**Problem to work on**
Check the entries below and say how many lines include the word "button". No other text is wanted.

**Data shown**
═══

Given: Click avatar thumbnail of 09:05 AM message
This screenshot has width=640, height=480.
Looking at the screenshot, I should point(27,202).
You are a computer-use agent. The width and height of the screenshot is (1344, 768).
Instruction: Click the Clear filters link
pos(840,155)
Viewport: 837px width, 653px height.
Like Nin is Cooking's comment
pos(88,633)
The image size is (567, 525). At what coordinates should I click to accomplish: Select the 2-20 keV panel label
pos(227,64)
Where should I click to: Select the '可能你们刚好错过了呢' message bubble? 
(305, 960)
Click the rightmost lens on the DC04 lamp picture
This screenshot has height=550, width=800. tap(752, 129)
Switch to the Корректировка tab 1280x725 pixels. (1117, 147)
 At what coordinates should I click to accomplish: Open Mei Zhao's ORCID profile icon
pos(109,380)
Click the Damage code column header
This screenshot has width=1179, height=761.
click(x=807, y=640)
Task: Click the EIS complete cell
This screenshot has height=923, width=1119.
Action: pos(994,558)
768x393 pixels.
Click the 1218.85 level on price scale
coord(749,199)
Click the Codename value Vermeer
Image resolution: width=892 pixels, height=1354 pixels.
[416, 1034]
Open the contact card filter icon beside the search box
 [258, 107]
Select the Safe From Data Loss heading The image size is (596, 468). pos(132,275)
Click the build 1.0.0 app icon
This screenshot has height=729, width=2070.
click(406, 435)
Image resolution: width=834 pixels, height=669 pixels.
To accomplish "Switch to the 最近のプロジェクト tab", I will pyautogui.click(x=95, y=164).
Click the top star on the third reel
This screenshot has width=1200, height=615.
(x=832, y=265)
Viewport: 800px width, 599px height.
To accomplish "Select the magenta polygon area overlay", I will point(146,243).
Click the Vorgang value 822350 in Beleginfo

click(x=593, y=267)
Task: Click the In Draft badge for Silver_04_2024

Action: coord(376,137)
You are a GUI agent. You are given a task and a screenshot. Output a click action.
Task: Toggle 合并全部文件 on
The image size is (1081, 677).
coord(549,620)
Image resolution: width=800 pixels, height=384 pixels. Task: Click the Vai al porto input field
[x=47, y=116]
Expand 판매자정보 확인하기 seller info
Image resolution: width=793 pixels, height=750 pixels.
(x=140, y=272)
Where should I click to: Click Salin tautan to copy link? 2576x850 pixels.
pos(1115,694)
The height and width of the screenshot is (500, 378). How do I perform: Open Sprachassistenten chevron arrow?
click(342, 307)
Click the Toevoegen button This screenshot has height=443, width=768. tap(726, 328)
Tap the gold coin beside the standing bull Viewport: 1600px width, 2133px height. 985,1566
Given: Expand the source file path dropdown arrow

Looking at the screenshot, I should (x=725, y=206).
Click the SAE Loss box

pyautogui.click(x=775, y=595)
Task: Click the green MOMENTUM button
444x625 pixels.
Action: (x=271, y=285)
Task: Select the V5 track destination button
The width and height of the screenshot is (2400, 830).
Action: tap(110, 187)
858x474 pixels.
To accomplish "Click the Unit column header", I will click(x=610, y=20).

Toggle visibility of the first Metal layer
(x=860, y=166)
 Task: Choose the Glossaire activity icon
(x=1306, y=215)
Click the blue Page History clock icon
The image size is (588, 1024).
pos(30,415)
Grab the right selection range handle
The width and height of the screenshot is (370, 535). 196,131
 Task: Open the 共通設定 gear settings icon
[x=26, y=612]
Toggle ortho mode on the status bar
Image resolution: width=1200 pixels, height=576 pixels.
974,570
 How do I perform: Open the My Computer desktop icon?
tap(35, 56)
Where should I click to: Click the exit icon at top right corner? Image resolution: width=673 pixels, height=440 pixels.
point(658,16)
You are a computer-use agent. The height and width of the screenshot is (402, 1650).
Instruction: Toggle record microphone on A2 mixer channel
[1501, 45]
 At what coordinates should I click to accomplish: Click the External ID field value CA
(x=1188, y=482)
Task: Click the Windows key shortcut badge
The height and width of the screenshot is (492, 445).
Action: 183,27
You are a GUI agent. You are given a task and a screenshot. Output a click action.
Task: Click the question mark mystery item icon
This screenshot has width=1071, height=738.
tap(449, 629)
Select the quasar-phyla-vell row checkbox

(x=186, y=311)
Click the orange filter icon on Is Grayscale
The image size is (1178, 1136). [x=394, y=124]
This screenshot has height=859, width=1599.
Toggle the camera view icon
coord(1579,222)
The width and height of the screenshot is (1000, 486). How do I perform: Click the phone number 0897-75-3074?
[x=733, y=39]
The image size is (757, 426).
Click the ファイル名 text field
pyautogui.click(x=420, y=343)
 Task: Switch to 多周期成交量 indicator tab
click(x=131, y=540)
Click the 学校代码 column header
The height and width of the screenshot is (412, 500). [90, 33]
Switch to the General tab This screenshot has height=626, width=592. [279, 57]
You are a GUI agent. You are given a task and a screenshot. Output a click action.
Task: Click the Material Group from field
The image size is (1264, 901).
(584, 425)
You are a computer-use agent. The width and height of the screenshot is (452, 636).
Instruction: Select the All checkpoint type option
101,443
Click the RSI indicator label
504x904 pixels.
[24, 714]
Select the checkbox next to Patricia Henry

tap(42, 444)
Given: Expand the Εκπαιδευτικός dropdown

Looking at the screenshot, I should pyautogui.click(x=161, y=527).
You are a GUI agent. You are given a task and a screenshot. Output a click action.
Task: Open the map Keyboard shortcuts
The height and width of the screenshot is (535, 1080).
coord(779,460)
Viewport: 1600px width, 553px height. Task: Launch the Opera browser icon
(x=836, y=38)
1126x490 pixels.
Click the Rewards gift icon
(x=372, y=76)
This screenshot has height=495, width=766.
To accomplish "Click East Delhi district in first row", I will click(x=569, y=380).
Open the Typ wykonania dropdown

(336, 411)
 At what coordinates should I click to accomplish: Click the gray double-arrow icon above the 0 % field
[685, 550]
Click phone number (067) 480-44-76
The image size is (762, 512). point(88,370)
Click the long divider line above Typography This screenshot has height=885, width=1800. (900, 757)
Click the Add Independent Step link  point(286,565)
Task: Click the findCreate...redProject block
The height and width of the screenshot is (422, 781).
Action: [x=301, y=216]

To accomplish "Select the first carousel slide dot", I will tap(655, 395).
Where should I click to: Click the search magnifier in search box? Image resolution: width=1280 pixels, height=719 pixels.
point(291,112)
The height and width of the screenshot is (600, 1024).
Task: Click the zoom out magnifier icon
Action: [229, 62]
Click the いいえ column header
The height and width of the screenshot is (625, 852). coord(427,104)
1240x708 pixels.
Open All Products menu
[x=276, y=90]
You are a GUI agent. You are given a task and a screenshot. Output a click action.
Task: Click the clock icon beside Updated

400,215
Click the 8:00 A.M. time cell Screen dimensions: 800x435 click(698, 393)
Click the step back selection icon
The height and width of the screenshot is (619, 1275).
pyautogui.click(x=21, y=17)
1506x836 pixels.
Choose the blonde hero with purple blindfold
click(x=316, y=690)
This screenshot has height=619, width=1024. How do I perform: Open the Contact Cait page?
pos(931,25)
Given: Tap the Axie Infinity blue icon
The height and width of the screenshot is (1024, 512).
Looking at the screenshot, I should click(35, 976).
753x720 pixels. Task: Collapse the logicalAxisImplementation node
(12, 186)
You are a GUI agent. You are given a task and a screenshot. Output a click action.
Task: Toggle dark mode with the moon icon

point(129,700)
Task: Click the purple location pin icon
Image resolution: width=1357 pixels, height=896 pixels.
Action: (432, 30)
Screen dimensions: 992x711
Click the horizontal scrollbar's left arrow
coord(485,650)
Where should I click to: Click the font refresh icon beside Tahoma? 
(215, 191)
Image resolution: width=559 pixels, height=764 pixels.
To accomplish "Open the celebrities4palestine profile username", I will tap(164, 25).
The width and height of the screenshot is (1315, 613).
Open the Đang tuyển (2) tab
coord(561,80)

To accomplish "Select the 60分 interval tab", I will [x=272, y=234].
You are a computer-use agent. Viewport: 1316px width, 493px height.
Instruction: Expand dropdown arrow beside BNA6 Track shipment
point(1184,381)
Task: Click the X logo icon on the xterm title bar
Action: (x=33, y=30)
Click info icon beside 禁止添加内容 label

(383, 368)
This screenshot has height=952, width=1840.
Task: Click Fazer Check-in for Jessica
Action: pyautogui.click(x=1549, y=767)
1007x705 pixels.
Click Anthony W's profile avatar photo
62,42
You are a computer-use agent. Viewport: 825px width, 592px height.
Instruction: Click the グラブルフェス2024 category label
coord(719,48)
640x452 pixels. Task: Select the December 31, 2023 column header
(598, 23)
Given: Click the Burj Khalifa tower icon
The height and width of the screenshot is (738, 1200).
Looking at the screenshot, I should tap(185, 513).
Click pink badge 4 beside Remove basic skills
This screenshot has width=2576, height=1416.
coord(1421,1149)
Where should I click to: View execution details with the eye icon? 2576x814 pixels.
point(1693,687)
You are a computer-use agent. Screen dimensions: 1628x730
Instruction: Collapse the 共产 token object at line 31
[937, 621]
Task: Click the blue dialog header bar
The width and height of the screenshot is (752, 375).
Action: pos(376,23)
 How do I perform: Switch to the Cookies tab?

═══

**Task solution**
3